One aspect of training that can wear down many individuals is the rigid structure that needs to be maintained for weeks and months in order to reach a goal. While transitioning to a new schedule, don’t shy away from being flexible. Learning how to deal with changes can be challenging for many athletes, but learning to roll with it can help you grow. 

Fall in Love with the Process….Again

Perhaps when you began, you loved the journey that it took to reach your first goal. If you’re a seasoned athlete you may have found that you know longer are focused on the journey, but now on the destination. Why not rediscover your love for the process? Learning to celebrate all the wins and successes along the way can help to reinvigorate your spirit and motivation. More often than not, many athletes are hard on themselves. Giving yourself some space and freedom to be happy with where you are at a moment can go a long way. 

Metrics that Matter

Do you need to know your power data the week after the season is done? Perhaps not. Try shutting off all data screens in order to unleash yourself from over-analyzing. When was the last time you went out for a ride for the love of it? With just the time of day and direction displayed on your computer? Breaks are the time to explore and build your endurance. In-season work is to be race-specific. Post-season work is to build aerobic capacity, increase accumulated fatigue, and build load. You’re looking to become strong right now, being fast comes later. 

Strength Work

Speaking of becoming strong, the post-season is a fantastic time to hit the gym. This is when you want to build yourself a strong foundation to taper off of throughout the in-season training/racing. Hitting the gym is also a great way to continue to build your motivation. It is a great way to track metrics like how you feel during certain movements, the amount of weight you are able to move weekly, as well as reps and sets completed. It is a different way to train aside from a focus on watts/kg. 

Sticking to a Plan

Though this time of year is not as structured, try to maintain a skeleton framework of a plan. Not only will this help keep you on track, but it will also help you in not feeling as big of a shock to the system when structured training plans come back into focus. Having some semblance of a plan helps you not deviate too far from the path, and this ensures that you don’t undo all of the groundwork you’ve laid for your upcoming season and lifelong goals. 

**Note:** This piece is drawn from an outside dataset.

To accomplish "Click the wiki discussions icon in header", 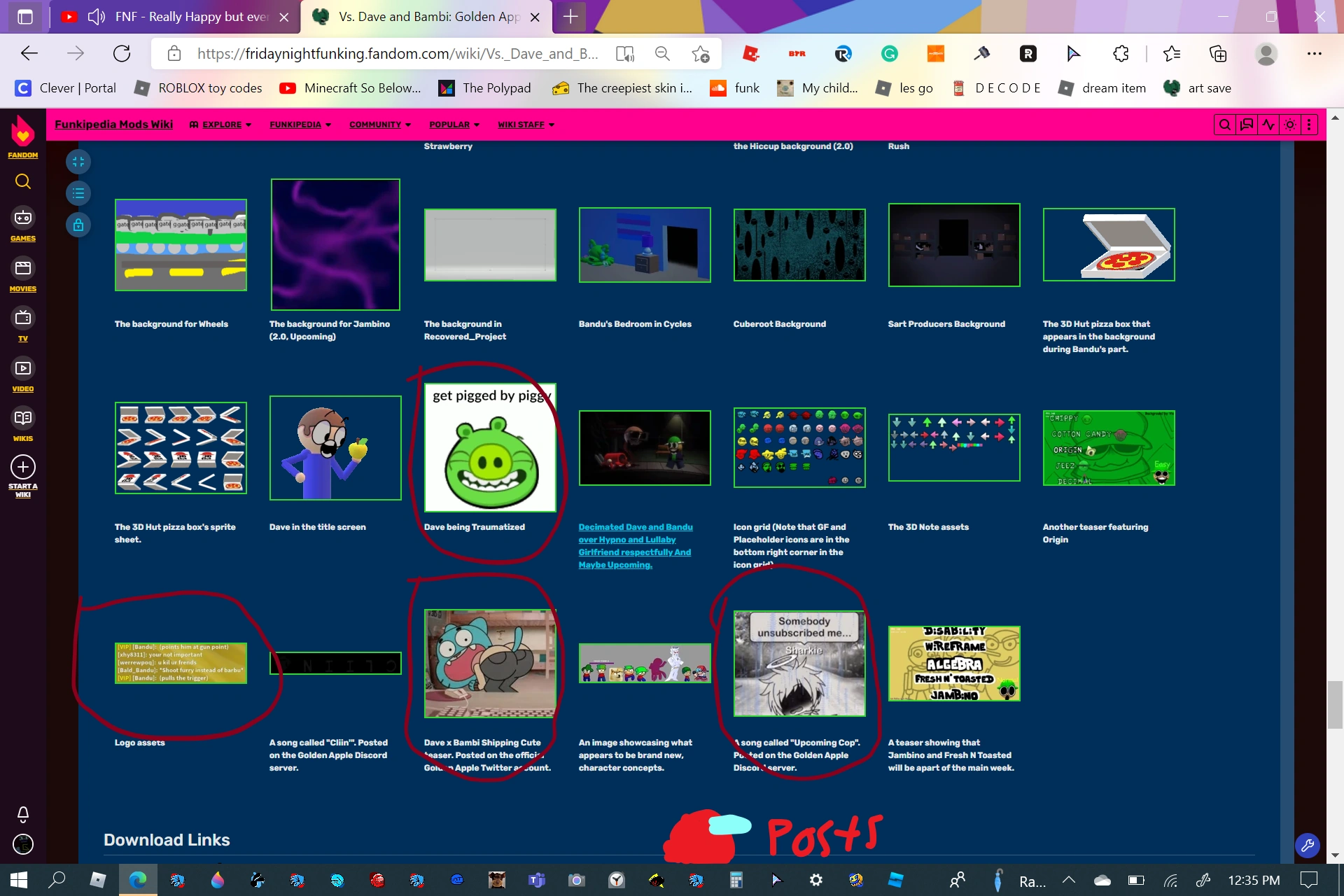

Training requires copious amounts of both physical and mental commitments. While many people can easily see the hours you’ve put in the saddle, in the pool, or on the road, they don’t see all of the hours placed outside of this: nutrition, recovery, sleep, mental focus, and preparation, etc. All of this time that requires full focus also requires a period of relief, time to relax, unwind, and rebuild your resiliency. This break is not only crucial for the next season but even more so for longevity in the sport. 

 

1 Comment

  1. Jon Hilder
    20 February 2019

    Something that has worked well for me is communicating with your partner about what your training plan and goals are as well. If you have wee ones to deal with and lots of other life commitments it helps to get buy in from your partner to ensure that they understand when you are going to be busy and want to focus.

    Communicate not only with your partner but your team/riding buddies to help keep you on track.

    Set realistic goals… If you are not getting a pay cheque for cycling then you need to set some realistic goals that will balance life and fitness.